Canada Deepens AI Partnership with India as Minister Evan Solomon Advances MOUs, Investment, and Trilateral Cooperation
Canada is tightening AI ties with India to connect research strength, talent, and companies with India's market scale and momentum. During a three-day visit to New Delhi, Minister of Artificial Intelligence Evan Solomon attended the India AI Impact Summit 2026, backed new academic-industry agreements, and advanced trilateral cooperation with Australia.
What was announced
- Two new MOUs were signed: the University of Waterloo with Tata Consultancy Services, and another with upgrade-expanding academic and commercial collaboration.
- In recent months, eight Canadian universities have progressed 11 MOUs with Indian partners focused on skills development, commercialization, and business expansion.
- Solomon met with Ashwini Vaishnaw, India's Minister for Railways, Information and Broadcasting, and Electronics and Information Technology, and Andrew Charlton, Australia's Assistant Minister for Science, Technology and the Digital Economy, reaffirming the Australia-Canada-India Technology and Innovation Partnership announced at the G20 in November 2025.
- He addressed the Global Partnership on Artificial Intelligence (GPAI) Council Meeting, emphasizing international cooperation on responsible AI.
- India invited Canadian Prime Minister Mark Carney to attend the India AI Impact Summit in the coming weeks.
- Alongside Canadian High Commissioner Chris Cooter, Solomon hosted over 150 leaders for a reception in New Delhi, where he highlighted planned collaboration with LawZero, a nonprofit advancing safe-by-design AI founded by Turing Award-winning AI pioneer Yoshua Bengio.
- Working sessions covered AI safety, inclusion, governance, and cross-border investment.
Why this matters
- Two-way growth: The deals and dialogues aim to accelerate market entry for companies on both sides, attract investment, and create high-quality jobs.
- Research to deployment: University-industry MOUs help move ideas from labs into production environments, with clearer talent pipelines and commercialization paths.

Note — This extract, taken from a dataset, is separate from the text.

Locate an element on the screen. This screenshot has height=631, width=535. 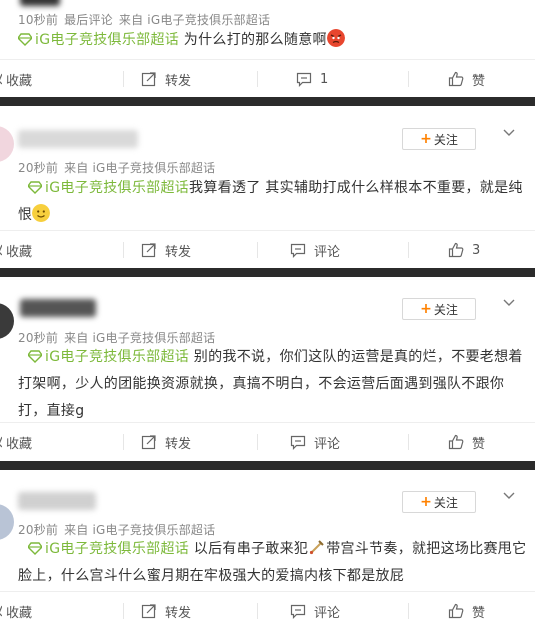
post-meta: 20秒前 来自 iG电子竞技俱乐部超话 is located at coordinates (120, 168).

- Trust and standards: Engagement through forums like the Global Partnership on AI supports shared approaches to safety, governance, and procurement.
- Digital infrastructure: Collaboration discussions spanned AI, digital public infrastructure, and advanced tech-core enablers for scalable systems and services.
What Minister Solomon said
"India is one of the world's fastest-growing digital economies, and this visit was about turning shared ambition into real opportunity. Canada is building practical partnerships that connect our AI talent, research strength, and innovation ecosystem with India's scale, market dynamism, and entrepreneurial energy. We are focused on helping our businesses expand into each other's markets and strengthening two-way investment between our countries."
"By deepening collaboration between our companies, startups, and institutions, we are creating new pathways for growth and high-quality jobs in both Canada and India, while ensuring AI is developed and deployed in ways people can trust."
What to watch next
- Details and implementation timelines for the Waterloo-TCS and upgrade MOUs, including talent programs and commercialization tracks.
- Potential announcements tied to the anticipated visit of Prime Minister Mark Carney to the India AI Impact Summit.
- Trilateral workstreams under the Australia-Canada-India Technology and Innovation Partnership, with emphasis on safety, standards, and inclusive AI adoption.
Practical takeaways for stakeholders
- Government: Align pilot programs and procurement with trusted AI principles; explore joint calls and standards coordination with Indian and Australian counterparts.
- Universities and labs: Identify faculty and industry partners for joint research, talent exchanges, and IP frameworks that support commercialization.
- Industry: Map where Canadian strengths (models, tooling, safety, applied research) complement India's scale (data, engineering, deployment) and pursue co-development or market-entry partnerships.
- Investors: Track deal flow from the new MOUs and look for cross-border ventures anchored in safety, compliance, and near-term revenue.
Context and references
- India's policy and digital public infrastructure ecosystem: Ministry of Electronics and IT (MeitY)
- Responsible AI cooperation: Global Partnership on AI (GPAI)
Further learning
Canadian officials described the visit as strengthening commercial relationships and strategic alliances, while opening new pathways for investment and technology collaboration with India-and reinforcing Canada's position in global AI.